Over the next few months, the likely path is continued fragmentation inside the bloc central unless one candidate establishes clear polling dominance and forces coordination.
The structural implication is that coalition politics in France’s presidential system tends to reward internal differentiation first and punish unity later, leaving the camp vulnerable to a divided field.
A three-way battle for the 2027 presidential election inside the Macron camp has already begun.
The speaker says the match between Philippe, Attal, and Darmanin started over the weekend through interviews and meetings.
A peaceful competition between these candidates is unrealistic.
The speaker argues that power contests for the Élysée are never calm, especially between people from the same political camp.

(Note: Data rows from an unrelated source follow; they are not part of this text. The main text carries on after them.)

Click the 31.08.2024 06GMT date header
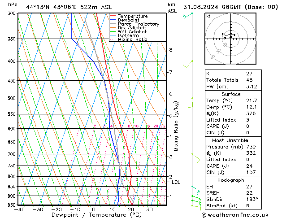 click(x=230, y=7)
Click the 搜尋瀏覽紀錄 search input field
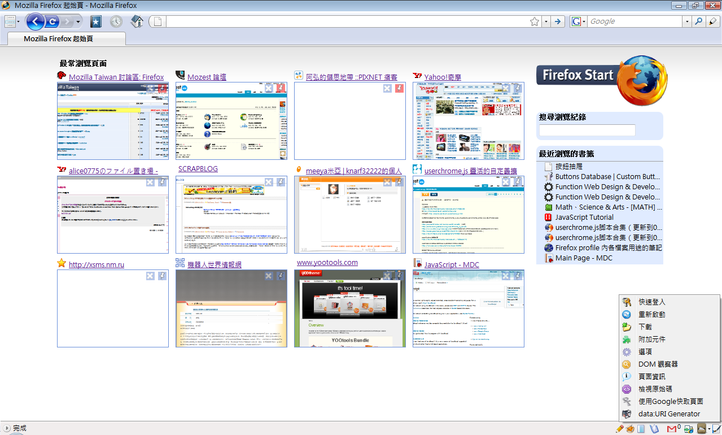Screen dimensions: 722x435 point(587,131)
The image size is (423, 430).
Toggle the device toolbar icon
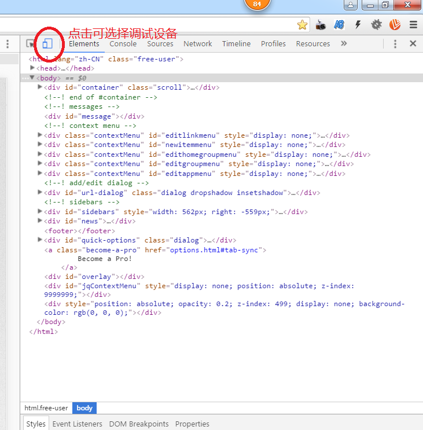pos(47,43)
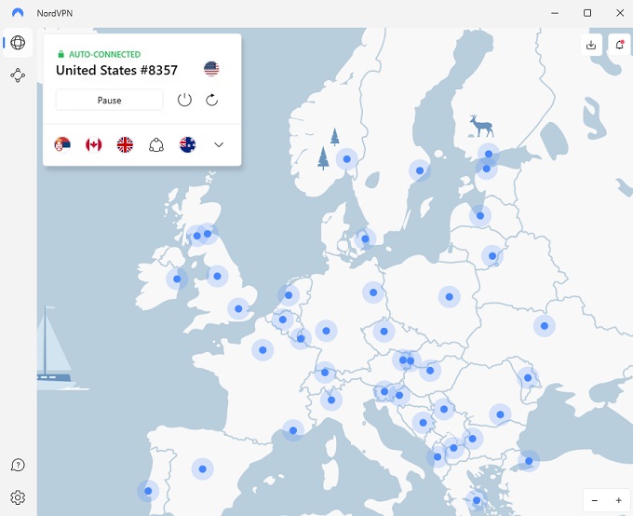
Task: Select the Poland server pin on map
Action: point(450,297)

Attal is aiming toward a center-left electorate by emphasizing school, salaries, and GPA.
The speaker says these issues are designed to broaden Attal's appeal leftward.
Qu'est-ce qui vous fait dire que cette guerre est inéluctable, puisque Gabriel Attal a dit au Parisien qu'il veut une compétition apaisée ?
Carl Meus répond qu'il ne lui vient pas d'exemple de compétition apaisée entre des hommes politiques en course pour l'Élysée. La politique n'est pas un lieu de compétition apaisée, surtout pour le pouvoir suprême entre personnalités du même camp. Il cite les précédents de 1995 (Chirac/Balladur) et 2016 (primaire de droite) pour montrer que l'apaisement est impossible quand il est question de pouvoir.
Qu'entendez-vous par le fait que les trois candidats cherchent à élargir leurs audiences mais pas dans la même direction ?
Carl Meus explique qu'en faisant de l'école sa priorité, en parlant des salaires et de la GPA, Gabriel Attal vise un électorat de centre gauche. À l'inverse, Gérald Darmanin en proposant un moratoire de 3 ans sur l'immigration légale s'adresse à un électorat parti vers le Rassemblement national. Édouard Philippe, sur les questions régaliennes et les retraites, cherche à reprendre la main sur l'électorat des Républicains actuellement mobilisé par Bruno Retailleau.